*Exercise description:*
Please copy the records from the line containing "This screenshot has height=398, width=680." down to the line containing "pos(592,143)", both included, switching "dropdown" to "menu" and leaving everything else unchanged.
————
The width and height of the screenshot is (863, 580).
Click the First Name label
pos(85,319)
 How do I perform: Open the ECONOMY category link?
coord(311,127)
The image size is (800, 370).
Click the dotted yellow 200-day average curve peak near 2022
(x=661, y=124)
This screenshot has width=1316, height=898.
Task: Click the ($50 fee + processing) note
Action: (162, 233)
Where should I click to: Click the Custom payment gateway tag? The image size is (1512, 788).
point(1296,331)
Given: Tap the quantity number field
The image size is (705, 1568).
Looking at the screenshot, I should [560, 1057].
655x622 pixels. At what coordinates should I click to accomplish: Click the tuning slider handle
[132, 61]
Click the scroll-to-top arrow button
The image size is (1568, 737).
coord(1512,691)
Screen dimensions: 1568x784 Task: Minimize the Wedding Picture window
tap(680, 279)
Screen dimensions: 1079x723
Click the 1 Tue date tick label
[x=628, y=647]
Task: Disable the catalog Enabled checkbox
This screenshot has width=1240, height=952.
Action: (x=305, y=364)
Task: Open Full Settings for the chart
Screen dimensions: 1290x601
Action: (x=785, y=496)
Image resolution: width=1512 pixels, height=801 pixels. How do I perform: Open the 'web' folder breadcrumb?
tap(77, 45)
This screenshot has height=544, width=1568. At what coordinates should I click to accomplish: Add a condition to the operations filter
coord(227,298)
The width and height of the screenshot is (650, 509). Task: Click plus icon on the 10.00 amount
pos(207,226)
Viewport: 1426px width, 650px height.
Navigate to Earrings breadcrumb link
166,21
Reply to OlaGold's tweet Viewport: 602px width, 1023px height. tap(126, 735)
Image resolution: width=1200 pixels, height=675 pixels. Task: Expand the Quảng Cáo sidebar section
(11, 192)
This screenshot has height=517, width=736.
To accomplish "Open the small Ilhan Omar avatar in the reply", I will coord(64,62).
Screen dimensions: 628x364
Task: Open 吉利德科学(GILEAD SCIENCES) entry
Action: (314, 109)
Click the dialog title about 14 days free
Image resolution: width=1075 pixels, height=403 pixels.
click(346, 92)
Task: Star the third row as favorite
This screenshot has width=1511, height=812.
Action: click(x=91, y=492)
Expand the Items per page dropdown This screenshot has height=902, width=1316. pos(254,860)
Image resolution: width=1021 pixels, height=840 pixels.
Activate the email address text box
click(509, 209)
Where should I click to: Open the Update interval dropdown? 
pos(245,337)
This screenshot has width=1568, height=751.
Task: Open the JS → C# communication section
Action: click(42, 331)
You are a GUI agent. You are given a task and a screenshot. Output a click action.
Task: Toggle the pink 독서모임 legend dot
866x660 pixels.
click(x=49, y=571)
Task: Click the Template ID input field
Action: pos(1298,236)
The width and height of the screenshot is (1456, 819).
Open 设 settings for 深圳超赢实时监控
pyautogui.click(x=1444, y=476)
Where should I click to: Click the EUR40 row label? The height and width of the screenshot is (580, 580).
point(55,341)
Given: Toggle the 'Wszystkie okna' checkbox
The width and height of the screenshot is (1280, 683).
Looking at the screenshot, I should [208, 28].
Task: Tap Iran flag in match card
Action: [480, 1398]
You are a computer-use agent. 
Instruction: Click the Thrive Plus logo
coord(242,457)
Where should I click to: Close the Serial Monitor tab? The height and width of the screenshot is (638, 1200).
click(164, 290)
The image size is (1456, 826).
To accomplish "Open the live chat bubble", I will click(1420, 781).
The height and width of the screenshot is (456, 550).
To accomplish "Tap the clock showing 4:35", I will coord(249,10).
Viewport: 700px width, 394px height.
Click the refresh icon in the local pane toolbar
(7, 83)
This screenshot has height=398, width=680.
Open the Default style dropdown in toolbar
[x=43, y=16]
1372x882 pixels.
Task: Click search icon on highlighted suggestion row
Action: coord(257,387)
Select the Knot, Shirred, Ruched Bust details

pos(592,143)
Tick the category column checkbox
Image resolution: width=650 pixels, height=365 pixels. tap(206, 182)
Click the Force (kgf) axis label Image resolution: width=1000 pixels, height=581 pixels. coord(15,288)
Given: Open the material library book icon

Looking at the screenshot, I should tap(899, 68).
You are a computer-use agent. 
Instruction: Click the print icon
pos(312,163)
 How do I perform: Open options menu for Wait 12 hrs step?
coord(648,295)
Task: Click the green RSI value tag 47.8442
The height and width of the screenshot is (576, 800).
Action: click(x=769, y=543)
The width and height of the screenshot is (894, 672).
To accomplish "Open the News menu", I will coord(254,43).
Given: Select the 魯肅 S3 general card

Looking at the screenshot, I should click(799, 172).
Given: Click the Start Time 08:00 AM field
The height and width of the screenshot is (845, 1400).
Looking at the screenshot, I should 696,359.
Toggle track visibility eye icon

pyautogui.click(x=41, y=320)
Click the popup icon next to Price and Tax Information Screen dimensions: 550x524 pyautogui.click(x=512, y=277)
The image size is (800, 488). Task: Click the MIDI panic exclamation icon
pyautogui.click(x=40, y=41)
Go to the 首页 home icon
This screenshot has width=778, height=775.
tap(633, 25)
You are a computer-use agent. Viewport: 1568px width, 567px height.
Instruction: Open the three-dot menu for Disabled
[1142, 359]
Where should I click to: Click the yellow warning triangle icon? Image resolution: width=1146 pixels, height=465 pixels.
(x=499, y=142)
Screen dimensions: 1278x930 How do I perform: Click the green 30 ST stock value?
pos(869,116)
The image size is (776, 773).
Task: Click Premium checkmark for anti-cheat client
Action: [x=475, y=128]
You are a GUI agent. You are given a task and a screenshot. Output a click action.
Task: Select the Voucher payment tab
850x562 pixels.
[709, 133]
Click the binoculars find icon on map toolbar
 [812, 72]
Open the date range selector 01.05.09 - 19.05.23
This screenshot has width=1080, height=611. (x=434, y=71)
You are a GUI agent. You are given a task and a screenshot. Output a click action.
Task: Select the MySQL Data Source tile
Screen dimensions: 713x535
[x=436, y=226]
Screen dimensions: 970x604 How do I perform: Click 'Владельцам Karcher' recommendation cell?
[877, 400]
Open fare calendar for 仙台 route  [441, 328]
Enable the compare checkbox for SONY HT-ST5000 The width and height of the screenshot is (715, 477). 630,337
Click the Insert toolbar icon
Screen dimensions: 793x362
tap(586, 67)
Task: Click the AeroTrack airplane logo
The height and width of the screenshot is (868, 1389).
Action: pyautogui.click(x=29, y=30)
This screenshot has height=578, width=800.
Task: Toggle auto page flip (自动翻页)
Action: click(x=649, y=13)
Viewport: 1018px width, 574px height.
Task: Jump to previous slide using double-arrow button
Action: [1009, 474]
————
*Written solution:*
This screenshot has height=398, width=680.
Open the Default style menu in toolbar
[x=43, y=16]
1372x882 pixels.
Task: Click search icon on highlighted suggestion row
Action: coord(257,387)
Select the Knot, Shirred, Ruched Bust details

pos(592,143)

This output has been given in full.